[Source rows]
________________________
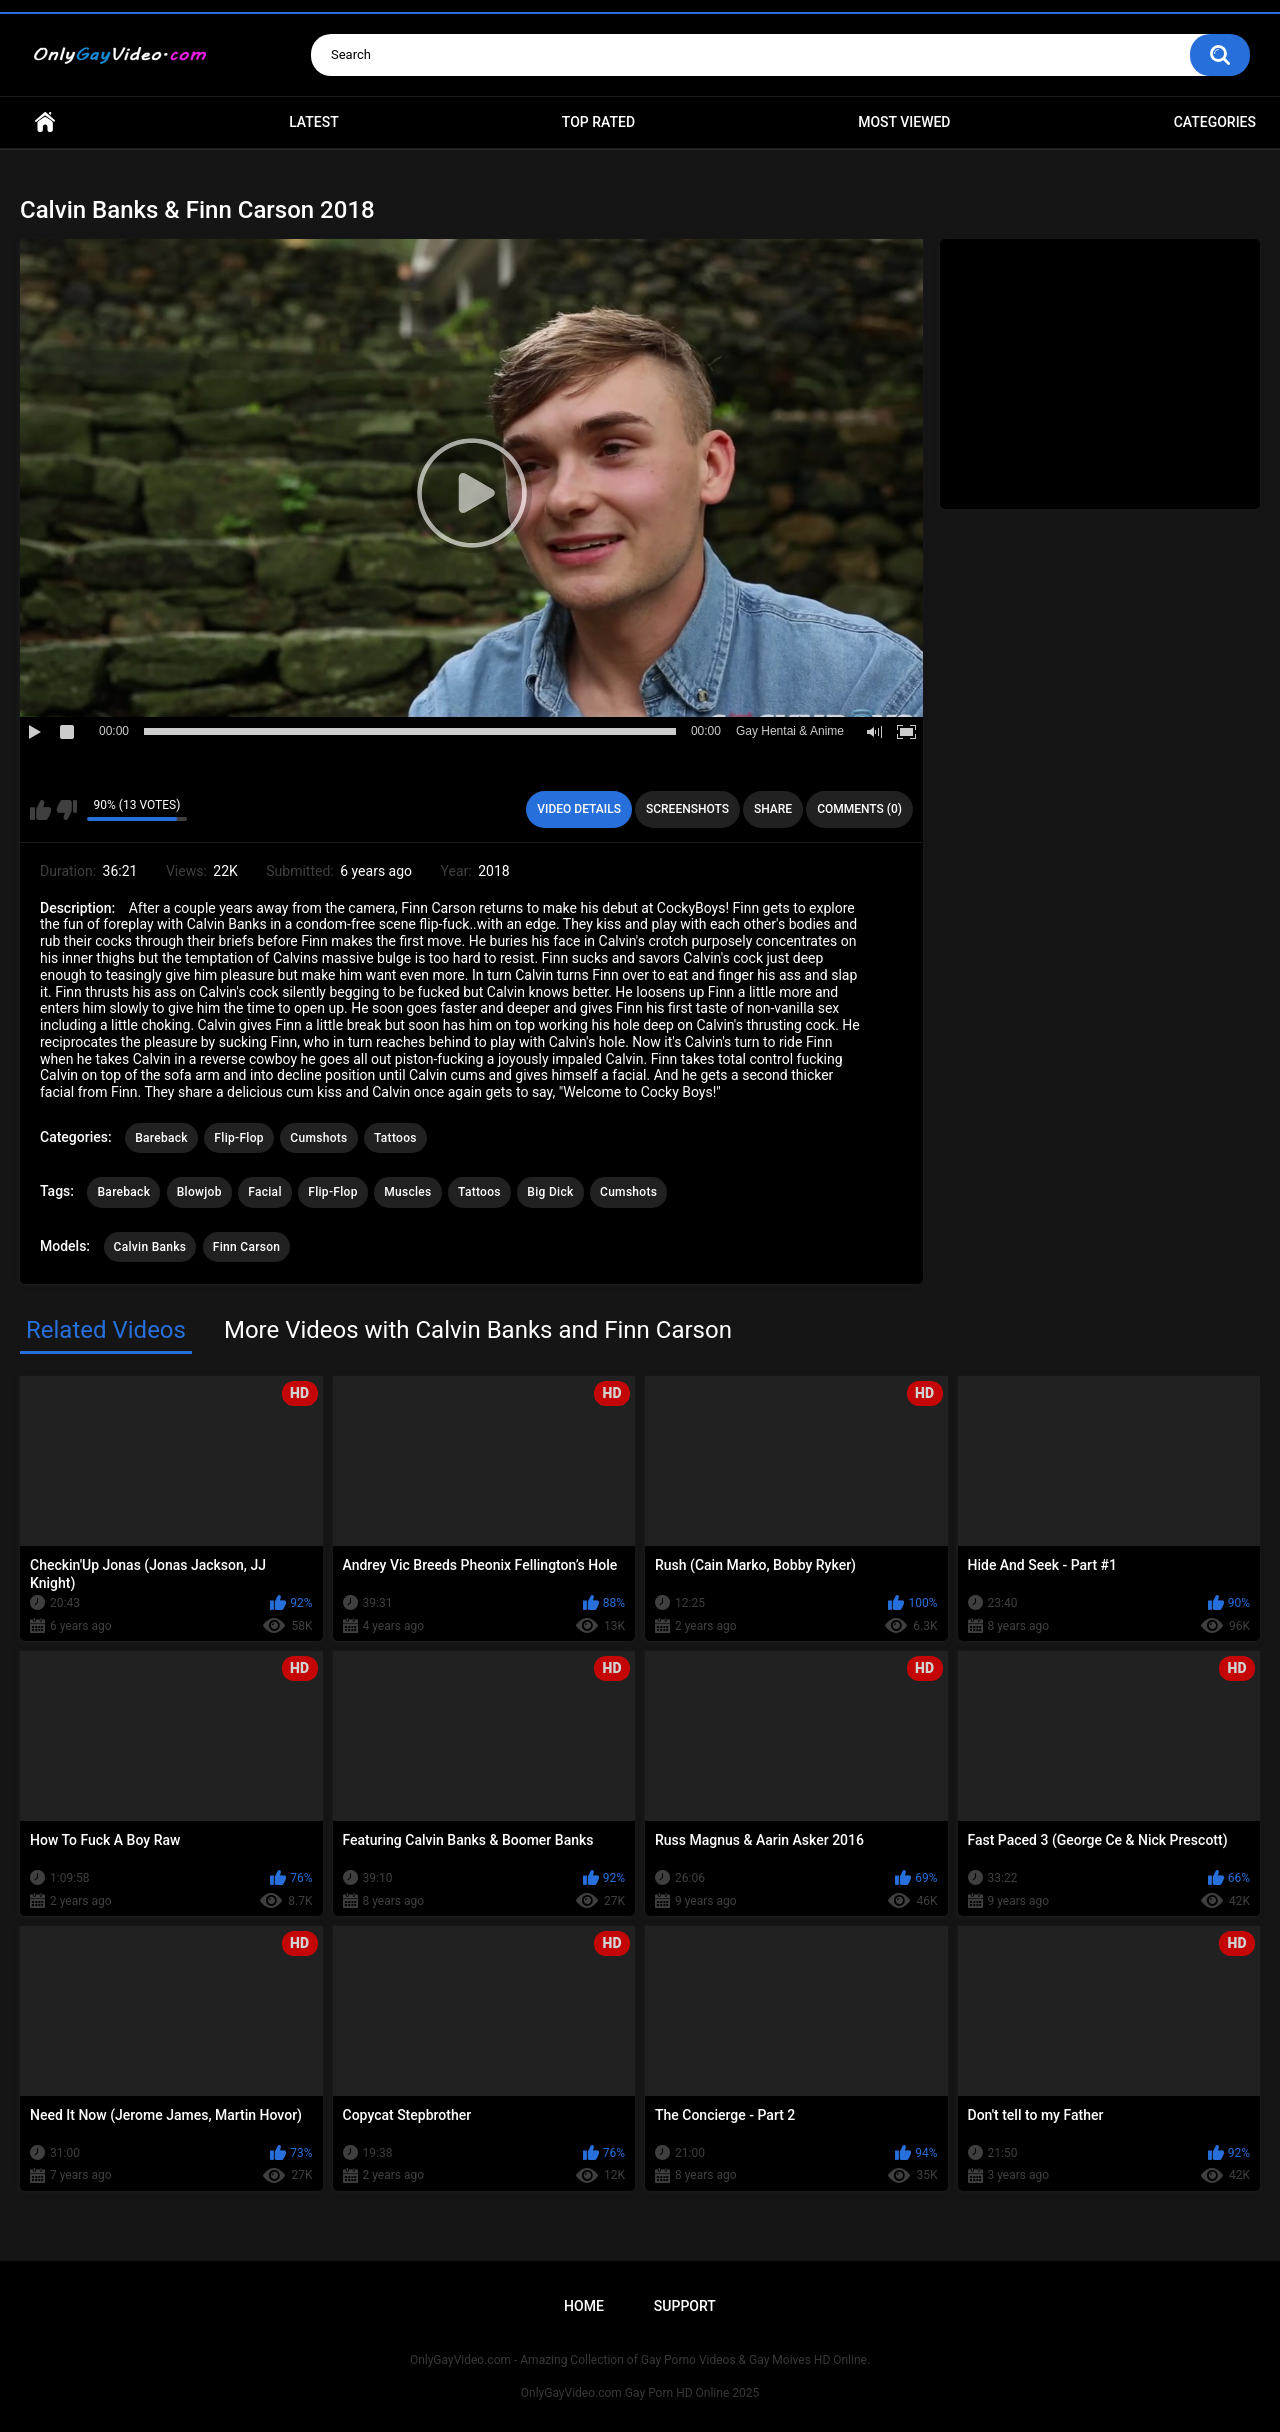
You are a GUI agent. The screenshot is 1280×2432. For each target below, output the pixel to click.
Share (773, 809)
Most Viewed (904, 122)
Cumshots (318, 1138)
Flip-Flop (238, 1138)
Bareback (161, 1138)
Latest (314, 122)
________________________
Duplicate every row above line for line, without the pictures.

You are a GUI agent. The screenshot is 1280×2432. For each target below, output the pixel to click.
Share (773, 809)
Most Viewed (904, 122)
Cumshots (318, 1138)
Flip-Flop (238, 1138)
Bareback (161, 1138)
Latest (314, 122)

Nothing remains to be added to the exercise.